The only way to perform numeric operations according to the locale
is to use the special functions defined by this module:
\function{atof()}, \function{atoi()}, \function{format()},
\function{str()}.

\subsection{For extension writers and programs that embed Python}
\label{embedding-locale}

Extension modules should never call \function{setlocale()}, except to
find out what the current locale is.  But since the return value can
only be used portably to restore it, that is not very useful (except
perhaps to find out whether or not the locale is \samp{C}).
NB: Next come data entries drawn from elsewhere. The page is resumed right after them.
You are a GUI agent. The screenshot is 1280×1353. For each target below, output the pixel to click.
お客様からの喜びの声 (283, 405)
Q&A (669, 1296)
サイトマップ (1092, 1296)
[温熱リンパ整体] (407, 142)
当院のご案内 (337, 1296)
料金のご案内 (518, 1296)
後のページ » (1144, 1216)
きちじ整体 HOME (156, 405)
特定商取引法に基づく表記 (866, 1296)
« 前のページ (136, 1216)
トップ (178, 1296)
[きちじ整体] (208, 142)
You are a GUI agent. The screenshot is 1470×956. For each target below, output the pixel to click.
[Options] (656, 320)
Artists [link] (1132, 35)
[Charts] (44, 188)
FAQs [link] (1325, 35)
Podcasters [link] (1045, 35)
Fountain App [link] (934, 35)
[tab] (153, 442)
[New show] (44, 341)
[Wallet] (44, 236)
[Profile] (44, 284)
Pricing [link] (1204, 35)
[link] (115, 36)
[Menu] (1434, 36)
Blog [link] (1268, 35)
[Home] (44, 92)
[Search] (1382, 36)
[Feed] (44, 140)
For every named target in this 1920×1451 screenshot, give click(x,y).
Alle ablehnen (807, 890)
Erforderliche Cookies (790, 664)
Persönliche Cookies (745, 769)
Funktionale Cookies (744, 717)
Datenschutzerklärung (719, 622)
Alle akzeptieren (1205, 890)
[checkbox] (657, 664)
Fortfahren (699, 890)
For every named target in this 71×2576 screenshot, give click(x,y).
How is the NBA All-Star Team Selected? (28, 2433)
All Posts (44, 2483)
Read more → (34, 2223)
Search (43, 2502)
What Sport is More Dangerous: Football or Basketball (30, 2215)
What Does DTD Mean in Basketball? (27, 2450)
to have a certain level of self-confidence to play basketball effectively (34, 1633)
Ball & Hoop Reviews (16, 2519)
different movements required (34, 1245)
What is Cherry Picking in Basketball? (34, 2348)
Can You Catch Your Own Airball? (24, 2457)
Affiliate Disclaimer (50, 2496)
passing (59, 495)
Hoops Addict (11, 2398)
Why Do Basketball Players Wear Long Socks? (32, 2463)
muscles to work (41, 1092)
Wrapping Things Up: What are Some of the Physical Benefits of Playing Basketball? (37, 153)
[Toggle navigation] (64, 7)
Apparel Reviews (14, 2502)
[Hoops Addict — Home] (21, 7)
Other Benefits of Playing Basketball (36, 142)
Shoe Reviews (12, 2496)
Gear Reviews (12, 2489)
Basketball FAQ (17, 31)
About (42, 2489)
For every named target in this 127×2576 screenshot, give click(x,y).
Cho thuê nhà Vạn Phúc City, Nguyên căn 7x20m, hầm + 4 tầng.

When Python is embedded in an application, if the application sets the
locale to something specific before initializing Python, that is
generally okay, and Python will use whatever locale is set,
\emph{except} that the \constant{LC_NUMERIC} locale should always be
\samp{C}.

The \function{setlocale()} function in the \module{locale} module
gives the Python progammer the impression that you can manipulate the
\constant{LC_NUMERIC} locale setting, but this not the case at the C
level: C code will always find that the \constant{LC_NUMERIC} locale
setting is \samp{C}.  This is because too much would break when the
decimal point character is set to something else than a period
(e.g. the Python parser would break).  Caveat: threads that run
without holding Python's global interpreter lock may occasionally find
that the numeric locale setting differs; this is because the only
portable way to implement this feature is to set the numeric locale
settings to what the user requests, extract the relevant
characteristics, and then restore the \samp{C} numeric locale.

When Python code uses the \module{locale} module to change the locale,
this also affects the embedding application.  If the embedding
application doesn't want this to happen, it should remove the
\module{_locale} extension module (which does all the work) from the
table of built-in modules in the \file{config.c} file, and make sure
that the \module{_locale} module is not accessible as a shared library.